── SUPPLIED DATA ──

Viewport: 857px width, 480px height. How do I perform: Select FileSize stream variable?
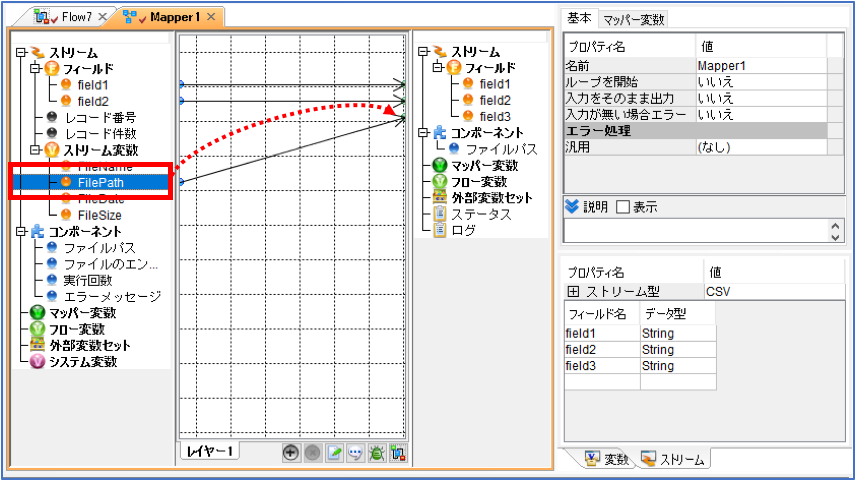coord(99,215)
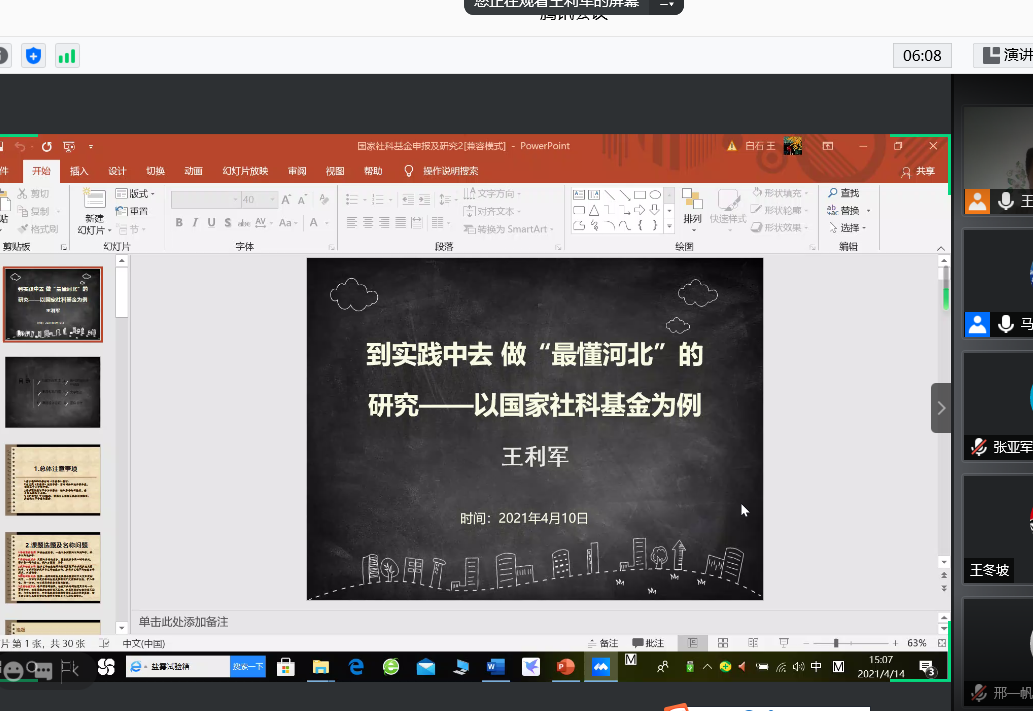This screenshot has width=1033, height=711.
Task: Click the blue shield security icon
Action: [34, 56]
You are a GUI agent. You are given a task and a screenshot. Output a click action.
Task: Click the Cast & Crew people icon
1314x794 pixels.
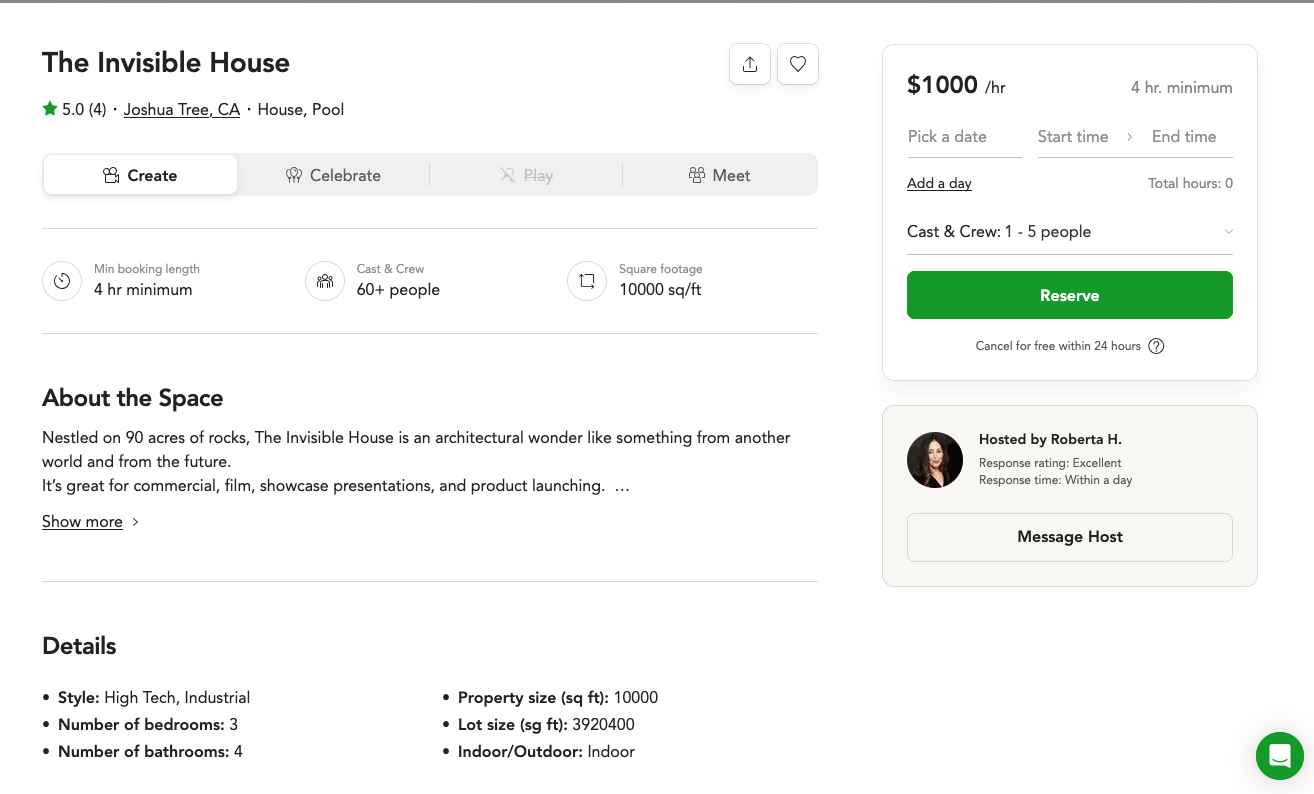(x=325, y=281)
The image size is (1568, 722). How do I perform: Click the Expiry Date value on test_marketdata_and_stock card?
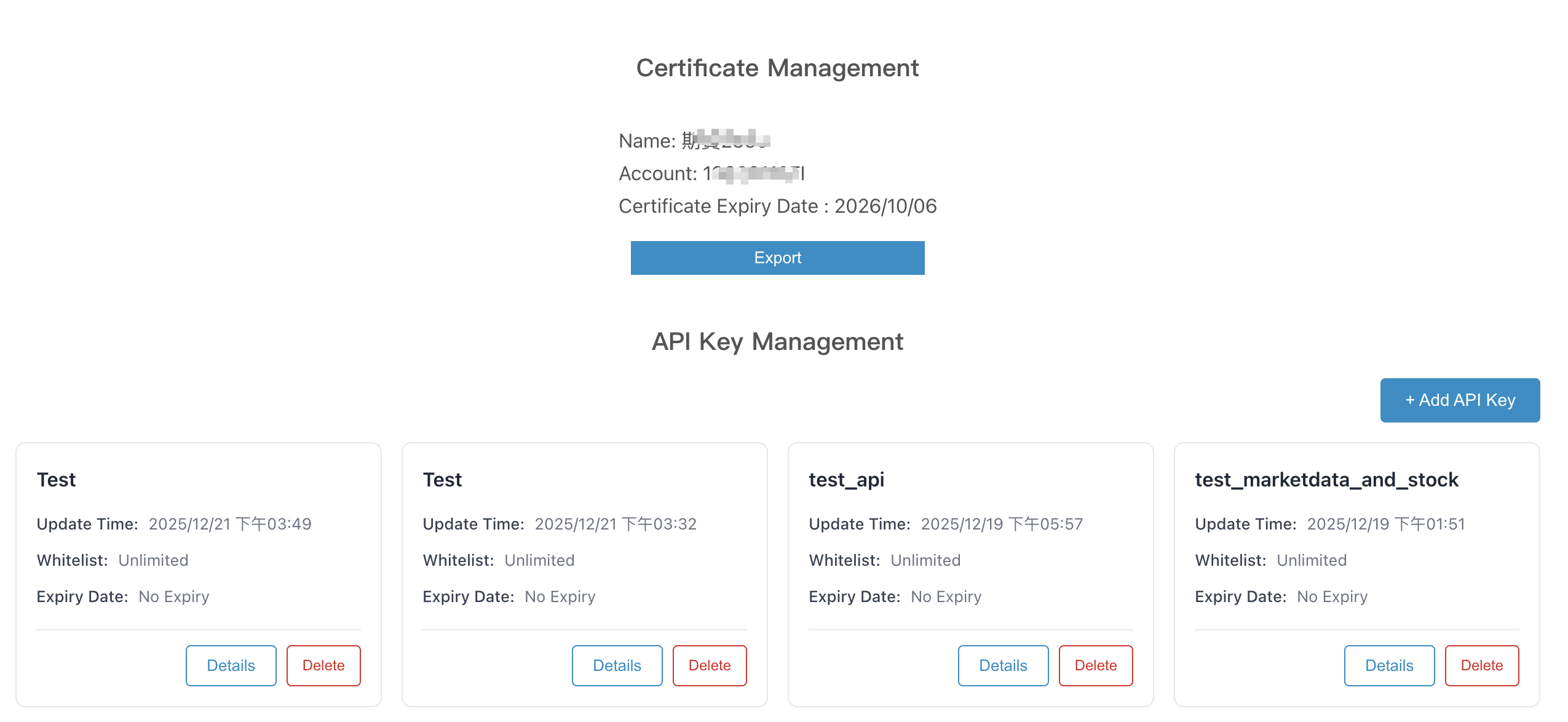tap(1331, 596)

───
── SUPPLIED DATA ──

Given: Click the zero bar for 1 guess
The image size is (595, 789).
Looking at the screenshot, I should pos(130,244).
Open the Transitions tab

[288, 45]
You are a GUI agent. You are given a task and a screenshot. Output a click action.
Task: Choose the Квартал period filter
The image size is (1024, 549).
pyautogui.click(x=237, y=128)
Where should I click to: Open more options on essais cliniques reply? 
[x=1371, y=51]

───

• _PROBLEM DETAILS_
Edit the entries starting at the line that contains "Viewport: 857px width, 480px" and ending at the line that contains "tap(1331, 596)", swapping "Expiry Date" for "Expiration Date" and keeping everything else the same. Leave the pictures out of your answer.

• _WORKED SOLUTION_
Viewport: 857px width, 480px height. How do I perform: Select FileSize stream variable?
coord(99,215)
This screenshot has width=1033, height=711.
Task: Click the blue shield security icon
Action: [34, 56]
You are a GUI agent. You are given a task and a screenshot. Output a click action.
Task: Click the Cast & Crew people icon
1314x794 pixels.
(x=325, y=281)
The image size is (1568, 722). How do I perform: Click the Expiration Date value on test_marketdata_and_stock card?
tap(1331, 596)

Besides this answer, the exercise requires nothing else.